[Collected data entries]
■ ■ ■ ■ ■

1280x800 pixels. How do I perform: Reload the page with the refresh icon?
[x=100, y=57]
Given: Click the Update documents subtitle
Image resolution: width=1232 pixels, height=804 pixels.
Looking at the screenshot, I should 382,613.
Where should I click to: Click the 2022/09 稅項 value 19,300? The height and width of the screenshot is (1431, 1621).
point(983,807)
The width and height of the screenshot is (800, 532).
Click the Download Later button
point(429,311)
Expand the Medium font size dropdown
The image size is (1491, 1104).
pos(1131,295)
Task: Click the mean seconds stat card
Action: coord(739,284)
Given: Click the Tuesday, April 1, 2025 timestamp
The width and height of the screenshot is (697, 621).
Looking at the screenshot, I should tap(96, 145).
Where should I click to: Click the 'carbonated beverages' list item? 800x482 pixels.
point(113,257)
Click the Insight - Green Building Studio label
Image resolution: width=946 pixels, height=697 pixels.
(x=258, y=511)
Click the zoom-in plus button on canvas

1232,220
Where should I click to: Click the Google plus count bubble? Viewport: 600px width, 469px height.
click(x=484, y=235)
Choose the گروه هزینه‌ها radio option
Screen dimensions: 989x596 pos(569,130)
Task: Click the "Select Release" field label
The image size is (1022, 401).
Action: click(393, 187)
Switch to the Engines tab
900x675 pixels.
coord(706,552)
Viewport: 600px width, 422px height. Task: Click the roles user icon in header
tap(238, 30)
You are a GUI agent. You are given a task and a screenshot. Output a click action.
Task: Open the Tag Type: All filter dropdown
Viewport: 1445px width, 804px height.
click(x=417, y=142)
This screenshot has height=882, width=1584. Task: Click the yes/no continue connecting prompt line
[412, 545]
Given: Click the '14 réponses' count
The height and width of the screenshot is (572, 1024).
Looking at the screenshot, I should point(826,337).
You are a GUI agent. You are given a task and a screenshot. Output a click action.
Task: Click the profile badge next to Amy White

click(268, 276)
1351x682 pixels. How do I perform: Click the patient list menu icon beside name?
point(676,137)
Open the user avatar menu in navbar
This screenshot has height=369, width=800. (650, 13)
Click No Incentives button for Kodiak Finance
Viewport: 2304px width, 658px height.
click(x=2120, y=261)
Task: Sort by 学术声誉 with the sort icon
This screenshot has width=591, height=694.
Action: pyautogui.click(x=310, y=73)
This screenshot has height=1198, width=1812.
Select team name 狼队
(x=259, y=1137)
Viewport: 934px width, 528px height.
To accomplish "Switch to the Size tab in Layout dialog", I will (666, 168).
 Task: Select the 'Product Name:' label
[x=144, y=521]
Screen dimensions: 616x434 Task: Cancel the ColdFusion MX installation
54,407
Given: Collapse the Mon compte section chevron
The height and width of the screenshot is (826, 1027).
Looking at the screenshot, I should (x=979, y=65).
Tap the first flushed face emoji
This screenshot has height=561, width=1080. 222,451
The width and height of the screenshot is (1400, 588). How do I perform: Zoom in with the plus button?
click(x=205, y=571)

■ ■ ■ ■ ■

TRY IT -
The answer must be an exact transcription of every record above.

TASK ANSWER -
1280x800 pixels. How do I perform: Reload the page with the refresh icon?
[x=100, y=57]
Given: Click the Update documents subtitle
Image resolution: width=1232 pixels, height=804 pixels.
Looking at the screenshot, I should 382,613.
Where should I click to: Click the 2022/09 稅項 value 19,300? The height and width of the screenshot is (1431, 1621).
point(983,807)
The width and height of the screenshot is (800, 532).
Click the Download Later button
point(429,311)
Expand the Medium font size dropdown
The image size is (1491, 1104).
pos(1131,295)
Task: Click the mean seconds stat card
Action: coord(739,284)
Given: Click the Tuesday, April 1, 2025 timestamp
The width and height of the screenshot is (697, 621).
Looking at the screenshot, I should tap(96, 145).
Where should I click to: Click the 'carbonated beverages' list item? 800x482 pixels.
point(113,257)
Click the Insight - Green Building Studio label
Image resolution: width=946 pixels, height=697 pixels.
(x=258, y=511)
Click the zoom-in plus button on canvas

1232,220
Where should I click to: Click the Google plus count bubble? Viewport: 600px width, 469px height.
click(x=484, y=235)
Choose the گروه هزینه‌ها radio option
Screen dimensions: 989x596 pos(569,130)
Task: Click the "Select Release" field label
The image size is (1022, 401).
Action: click(393, 187)
Switch to the Engines tab
900x675 pixels.
coord(706,552)
Viewport: 600px width, 422px height. Task: Click the roles user icon in header
tap(238, 30)
You are a GUI agent. You are given a task and a screenshot. Output a click action.
Task: Open the Tag Type: All filter dropdown
Viewport: 1445px width, 804px height.
click(x=417, y=142)
This screenshot has height=882, width=1584. Task: Click the yes/no continue connecting prompt line
[412, 545]
Given: Click the '14 réponses' count
The height and width of the screenshot is (572, 1024).
Looking at the screenshot, I should point(826,337).
You are a GUI agent. You are given a task and a screenshot. Output a click action.
Task: Click the profile badge next to Amy White

click(268, 276)
1351x682 pixels. How do I perform: Click the patient list menu icon beside name?
point(676,137)
Open the user avatar menu in navbar
This screenshot has height=369, width=800. (650, 13)
Click No Incentives button for Kodiak Finance
Viewport: 2304px width, 658px height.
click(x=2120, y=261)
Task: Sort by 学术声誉 with the sort icon
This screenshot has width=591, height=694.
Action: pyautogui.click(x=310, y=73)
This screenshot has height=1198, width=1812.
Select team name 狼队
(x=259, y=1137)
Viewport: 934px width, 528px height.
To accomplish "Switch to the Size tab in Layout dialog", I will (666, 168).
 Task: Select the 'Product Name:' label
[x=144, y=521]
Screen dimensions: 616x434 Task: Cancel the ColdFusion MX installation
54,407
Given: Collapse the Mon compte section chevron
The height and width of the screenshot is (826, 1027).
Looking at the screenshot, I should (x=979, y=65).
Tap the first flushed face emoji
This screenshot has height=561, width=1080. 222,451
The width and height of the screenshot is (1400, 588). How do I perform: Zoom in with the plus button?
click(x=205, y=571)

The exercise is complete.